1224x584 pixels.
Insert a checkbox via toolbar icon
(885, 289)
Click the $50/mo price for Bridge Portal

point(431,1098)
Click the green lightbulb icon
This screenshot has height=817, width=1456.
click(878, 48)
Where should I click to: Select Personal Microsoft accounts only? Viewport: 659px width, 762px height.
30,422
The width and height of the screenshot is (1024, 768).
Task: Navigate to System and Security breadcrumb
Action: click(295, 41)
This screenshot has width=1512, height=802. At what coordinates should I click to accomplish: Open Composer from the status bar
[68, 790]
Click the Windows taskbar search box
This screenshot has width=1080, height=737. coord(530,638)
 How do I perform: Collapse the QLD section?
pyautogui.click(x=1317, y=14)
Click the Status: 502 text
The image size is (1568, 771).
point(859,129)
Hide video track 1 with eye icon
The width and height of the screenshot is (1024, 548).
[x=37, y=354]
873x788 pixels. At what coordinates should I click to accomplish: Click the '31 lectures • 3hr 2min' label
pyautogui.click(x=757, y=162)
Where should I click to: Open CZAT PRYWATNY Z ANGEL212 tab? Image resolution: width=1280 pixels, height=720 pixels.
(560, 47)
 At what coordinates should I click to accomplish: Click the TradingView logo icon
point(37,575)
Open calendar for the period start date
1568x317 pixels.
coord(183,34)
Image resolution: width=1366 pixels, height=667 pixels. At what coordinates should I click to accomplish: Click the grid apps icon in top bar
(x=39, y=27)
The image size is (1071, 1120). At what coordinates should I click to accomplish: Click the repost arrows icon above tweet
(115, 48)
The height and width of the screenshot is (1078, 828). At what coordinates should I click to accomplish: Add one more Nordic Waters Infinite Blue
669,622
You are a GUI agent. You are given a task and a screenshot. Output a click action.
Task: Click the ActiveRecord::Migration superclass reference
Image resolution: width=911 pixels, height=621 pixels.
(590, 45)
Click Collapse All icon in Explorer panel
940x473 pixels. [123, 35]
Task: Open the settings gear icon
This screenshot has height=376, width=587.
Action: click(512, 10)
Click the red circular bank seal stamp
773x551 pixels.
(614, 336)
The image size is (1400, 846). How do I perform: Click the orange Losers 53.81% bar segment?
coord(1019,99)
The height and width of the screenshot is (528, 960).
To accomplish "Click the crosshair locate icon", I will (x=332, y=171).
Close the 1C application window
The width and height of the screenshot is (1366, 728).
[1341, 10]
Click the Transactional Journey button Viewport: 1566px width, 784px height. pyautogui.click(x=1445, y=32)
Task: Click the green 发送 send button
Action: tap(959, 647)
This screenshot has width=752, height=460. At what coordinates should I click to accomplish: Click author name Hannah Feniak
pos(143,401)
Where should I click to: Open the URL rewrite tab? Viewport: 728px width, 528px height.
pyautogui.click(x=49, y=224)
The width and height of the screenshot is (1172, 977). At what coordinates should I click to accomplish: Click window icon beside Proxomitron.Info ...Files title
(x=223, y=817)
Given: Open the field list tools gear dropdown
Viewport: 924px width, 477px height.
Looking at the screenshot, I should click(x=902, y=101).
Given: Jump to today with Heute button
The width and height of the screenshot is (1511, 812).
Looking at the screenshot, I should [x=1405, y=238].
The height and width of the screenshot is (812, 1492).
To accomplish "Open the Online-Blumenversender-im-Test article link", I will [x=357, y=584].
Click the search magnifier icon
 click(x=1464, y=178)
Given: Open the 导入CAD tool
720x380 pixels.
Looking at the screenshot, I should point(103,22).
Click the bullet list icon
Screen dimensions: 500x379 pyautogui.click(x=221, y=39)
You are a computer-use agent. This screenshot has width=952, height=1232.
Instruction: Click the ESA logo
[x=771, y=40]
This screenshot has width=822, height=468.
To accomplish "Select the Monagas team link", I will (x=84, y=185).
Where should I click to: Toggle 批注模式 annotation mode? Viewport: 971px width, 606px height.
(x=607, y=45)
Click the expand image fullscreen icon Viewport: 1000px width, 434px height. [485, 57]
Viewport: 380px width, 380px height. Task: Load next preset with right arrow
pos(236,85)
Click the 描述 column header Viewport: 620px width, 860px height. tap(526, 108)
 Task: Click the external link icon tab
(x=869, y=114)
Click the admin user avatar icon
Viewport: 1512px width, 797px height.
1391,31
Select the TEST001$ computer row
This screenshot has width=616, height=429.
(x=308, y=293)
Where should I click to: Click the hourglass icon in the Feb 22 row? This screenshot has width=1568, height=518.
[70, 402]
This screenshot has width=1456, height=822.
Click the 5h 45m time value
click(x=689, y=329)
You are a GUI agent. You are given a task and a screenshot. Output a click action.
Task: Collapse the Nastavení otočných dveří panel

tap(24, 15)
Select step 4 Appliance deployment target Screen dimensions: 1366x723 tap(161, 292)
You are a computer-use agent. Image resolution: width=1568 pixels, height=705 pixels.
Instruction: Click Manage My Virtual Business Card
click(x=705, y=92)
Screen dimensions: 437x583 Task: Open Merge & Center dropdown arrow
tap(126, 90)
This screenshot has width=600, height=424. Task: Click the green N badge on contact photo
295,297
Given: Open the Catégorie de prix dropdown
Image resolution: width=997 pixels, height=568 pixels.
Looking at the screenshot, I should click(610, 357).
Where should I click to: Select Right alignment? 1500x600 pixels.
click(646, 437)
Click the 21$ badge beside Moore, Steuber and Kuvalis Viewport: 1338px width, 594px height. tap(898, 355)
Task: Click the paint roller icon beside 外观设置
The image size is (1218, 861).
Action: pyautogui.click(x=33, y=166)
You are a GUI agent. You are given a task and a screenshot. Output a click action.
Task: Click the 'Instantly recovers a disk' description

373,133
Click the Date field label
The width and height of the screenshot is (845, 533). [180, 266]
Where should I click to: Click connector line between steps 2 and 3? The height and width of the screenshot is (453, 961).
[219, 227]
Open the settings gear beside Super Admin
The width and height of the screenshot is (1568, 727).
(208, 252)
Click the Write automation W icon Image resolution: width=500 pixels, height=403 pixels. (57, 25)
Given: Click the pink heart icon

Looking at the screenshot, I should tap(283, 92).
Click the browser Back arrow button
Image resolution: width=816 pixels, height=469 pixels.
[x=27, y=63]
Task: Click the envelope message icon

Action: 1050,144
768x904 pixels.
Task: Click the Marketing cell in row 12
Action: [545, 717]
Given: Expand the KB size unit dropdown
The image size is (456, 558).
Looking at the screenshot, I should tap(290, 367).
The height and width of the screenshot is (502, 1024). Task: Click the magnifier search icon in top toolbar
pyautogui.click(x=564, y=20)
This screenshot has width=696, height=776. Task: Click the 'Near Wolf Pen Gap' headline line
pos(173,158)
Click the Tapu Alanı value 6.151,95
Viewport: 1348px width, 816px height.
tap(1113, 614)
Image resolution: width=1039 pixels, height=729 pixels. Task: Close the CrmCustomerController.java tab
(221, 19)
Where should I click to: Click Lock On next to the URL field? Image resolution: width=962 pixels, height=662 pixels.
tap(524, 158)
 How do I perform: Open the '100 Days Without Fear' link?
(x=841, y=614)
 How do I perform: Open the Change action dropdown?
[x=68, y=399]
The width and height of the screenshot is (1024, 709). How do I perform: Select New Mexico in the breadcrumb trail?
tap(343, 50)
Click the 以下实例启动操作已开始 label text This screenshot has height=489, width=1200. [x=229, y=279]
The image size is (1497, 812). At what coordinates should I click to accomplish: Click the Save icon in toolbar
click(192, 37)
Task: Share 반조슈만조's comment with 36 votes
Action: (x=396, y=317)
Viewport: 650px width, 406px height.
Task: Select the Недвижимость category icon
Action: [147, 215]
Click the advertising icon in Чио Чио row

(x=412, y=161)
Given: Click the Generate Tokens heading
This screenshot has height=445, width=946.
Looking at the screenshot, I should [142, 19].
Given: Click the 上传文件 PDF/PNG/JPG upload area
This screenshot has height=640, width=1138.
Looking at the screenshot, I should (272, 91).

++++

## Exercise instructions
The response should hold exactly the lines starting at the line with "The height and width of the screenshot is (1078, 828)." and ending at the line with "Task: Click the ActiveRecord::Migration", and no other line of the material above.

## Response
The height and width of the screenshot is (1078, 828). At what coordinates should I click to accomplish: Add one more Nordic Waters Infinite Blue
669,622
You are a GUI agent. You are given a task and a screenshot. Output a click action.
Task: Click the ActiveRecord::Migration superclass reference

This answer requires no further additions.